I watched almost all of his videos when he built that cabin. I used to watch a lot of DIY on YouTube, but not so much now. He had some bad neighbors move in and has purchased some land and is building yet another cabin. You probably already know that.

I've always wanted to build my own log cabin, but I know I am greatly lacking in the ability to do so.
 
Thanks for the suggestions, but there are a couple of things...
The climate calls for some extra precautions. Pests, both of the furry and insect varieties will wreak havoc if you don't take precautions.
Oak doesn't "peel", and if you leave oak logs laying around - even covered - with the bark on, you'll get borer beetles making Swiss cheese out of the logs in no time.
Straw bales are out of the question. Rats are a huge problem. There cannot be anything on the outside of the cabin where rats or mice can hide or dwell, and there cannot be any place for rats or mice to enter, or any crack even in the walls that they can then enlarge into a hole. I'll probably need to line the door and door frame with steel strips to keep them from chewing a hole through between the door and door frame. Plastic, vinyl, or anything else that rats can chew through on the exterior is out of the question.
These rats, how shall I describe? Let's put it this way, you know the large Victor rat traps? When a rat gets "caught" in one of them they just run off with the trap on their head and eventually wriggle out of it. I've watched it...
 
These rats, how shall I describe?

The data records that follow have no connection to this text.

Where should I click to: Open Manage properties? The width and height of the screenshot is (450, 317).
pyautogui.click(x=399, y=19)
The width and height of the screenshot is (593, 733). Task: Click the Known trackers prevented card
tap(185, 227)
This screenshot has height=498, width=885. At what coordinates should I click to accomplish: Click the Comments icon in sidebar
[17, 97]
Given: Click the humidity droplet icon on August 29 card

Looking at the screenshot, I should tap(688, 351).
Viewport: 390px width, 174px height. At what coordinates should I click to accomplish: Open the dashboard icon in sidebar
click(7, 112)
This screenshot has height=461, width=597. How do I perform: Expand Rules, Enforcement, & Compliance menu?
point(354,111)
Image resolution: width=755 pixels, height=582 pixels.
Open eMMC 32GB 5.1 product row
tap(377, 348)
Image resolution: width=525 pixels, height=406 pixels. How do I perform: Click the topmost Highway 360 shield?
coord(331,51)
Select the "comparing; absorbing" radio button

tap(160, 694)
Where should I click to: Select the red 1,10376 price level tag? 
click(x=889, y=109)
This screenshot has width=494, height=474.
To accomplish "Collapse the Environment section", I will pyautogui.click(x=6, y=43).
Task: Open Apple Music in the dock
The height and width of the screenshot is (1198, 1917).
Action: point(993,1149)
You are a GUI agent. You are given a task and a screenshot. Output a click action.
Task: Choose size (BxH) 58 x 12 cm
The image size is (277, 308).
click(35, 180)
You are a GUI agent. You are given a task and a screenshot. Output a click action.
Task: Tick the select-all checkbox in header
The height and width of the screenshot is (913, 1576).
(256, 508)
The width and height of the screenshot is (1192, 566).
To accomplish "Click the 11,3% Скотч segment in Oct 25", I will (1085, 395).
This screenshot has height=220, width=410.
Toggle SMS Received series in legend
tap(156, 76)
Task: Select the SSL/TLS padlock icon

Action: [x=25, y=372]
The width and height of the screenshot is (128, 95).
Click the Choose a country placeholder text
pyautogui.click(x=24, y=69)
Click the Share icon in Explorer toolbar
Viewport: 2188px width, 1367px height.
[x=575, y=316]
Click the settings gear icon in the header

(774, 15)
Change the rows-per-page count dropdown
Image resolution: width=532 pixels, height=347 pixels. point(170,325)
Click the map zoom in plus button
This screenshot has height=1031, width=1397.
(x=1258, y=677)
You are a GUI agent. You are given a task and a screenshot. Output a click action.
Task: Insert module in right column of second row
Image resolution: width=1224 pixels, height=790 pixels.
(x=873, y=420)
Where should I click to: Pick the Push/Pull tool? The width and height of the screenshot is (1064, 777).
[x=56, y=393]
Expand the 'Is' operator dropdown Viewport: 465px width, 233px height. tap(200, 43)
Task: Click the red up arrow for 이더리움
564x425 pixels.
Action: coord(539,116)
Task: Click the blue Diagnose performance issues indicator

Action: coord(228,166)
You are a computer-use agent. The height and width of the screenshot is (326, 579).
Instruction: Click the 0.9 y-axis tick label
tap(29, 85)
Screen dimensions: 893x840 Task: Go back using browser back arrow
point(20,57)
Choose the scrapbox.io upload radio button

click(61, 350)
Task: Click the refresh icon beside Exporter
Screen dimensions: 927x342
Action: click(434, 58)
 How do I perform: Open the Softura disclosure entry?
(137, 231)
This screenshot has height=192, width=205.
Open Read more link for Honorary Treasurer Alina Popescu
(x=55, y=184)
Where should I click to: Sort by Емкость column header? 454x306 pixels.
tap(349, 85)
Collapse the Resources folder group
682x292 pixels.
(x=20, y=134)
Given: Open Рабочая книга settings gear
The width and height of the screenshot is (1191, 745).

Let's put it this way, you know the large Victor rat traps? When a rat gets "caught" in one of them they just run off with the trap on their head and eventually wriggle out of it. I've watched it...
I believe this. I have never seen a live rat in the wild or city, but I have seen photos and videos of them. It is believable that a rat that size can do a lot of damage.
 
I don't know what kind of rat these are, they look to me more like some sort of woodland creatures with furry tails and shorter snouts than your typical sewer rat.
But boy can they get big, and tough.

Should be a pack rat (Eastern Woodrat) but they don't exactly fit the descriptions I've read. They certainly behave like pack rats, stealing everything they can get through their entrance holes.

I watched one try to drag a 1 pound 4 1/2"x 4 1/2" block of rat poison through a hole in the floor. Yeah, they ate a hole right through the floor and carpet. It was behind an easy chair so we missed it until we saw a rat come out while we were there. I had been breaking the rat poison blocks into 1/4 pound narrow pieces, and every time we put them out they'd be gone within hours. No sign of them being chewed like little bits and pieces, just gone. So I put a whole block out just to see what happened and we caught one in the act.
 
We wondered why we weren't seeing or smelling any dead rats after the rats took many pounds of rat poison. They were carting them off to their dens apparently.

There are no domestic animals of any kind within miles of the place. In the vicinity of the cabin, the primary rat predators are cottonmouths. I have no idea what eating a poisoned rat does to a cottonmouth, but I won't shed any tears for them regardless!
 
I also had to take critters big n small from getting into the cabin into consideration. I used refurbished utility poles. Cedar poles the are treated with stuff bugs don't like. I built the floor 4' off the ground. So windows would be 7' up. And harder for bears to reach. I have 12" galvanized sheet metal to put on the poles to keep things from cawling up them.
I also feed the spruce hen grouse that live around here sunflower seeds. Salted peanuts eaten off the porch They like the dirt under the cabin. And will destroy any shrew that they see. Like a wild chicken. So maybe try to attract wildlife that would prey on them. Or raise chickens. I like having martin around to take out the squirrels. Owl boxes may help you.
 
Opossums are generally very gentle. They can’t get rabies and eat lots of ticks and insects. We do not kill them on our property. Our log cabin was built out of bald cypress from a kit. Husband changed up floor plans so we bought more material. Built on concrete slab. Took 9 months to build it. Moved in 1978 and lived there for 19 years. Raised 5 girls there. No problems hanging cast iron on those walls. Loved house, hated location. It was on a highway.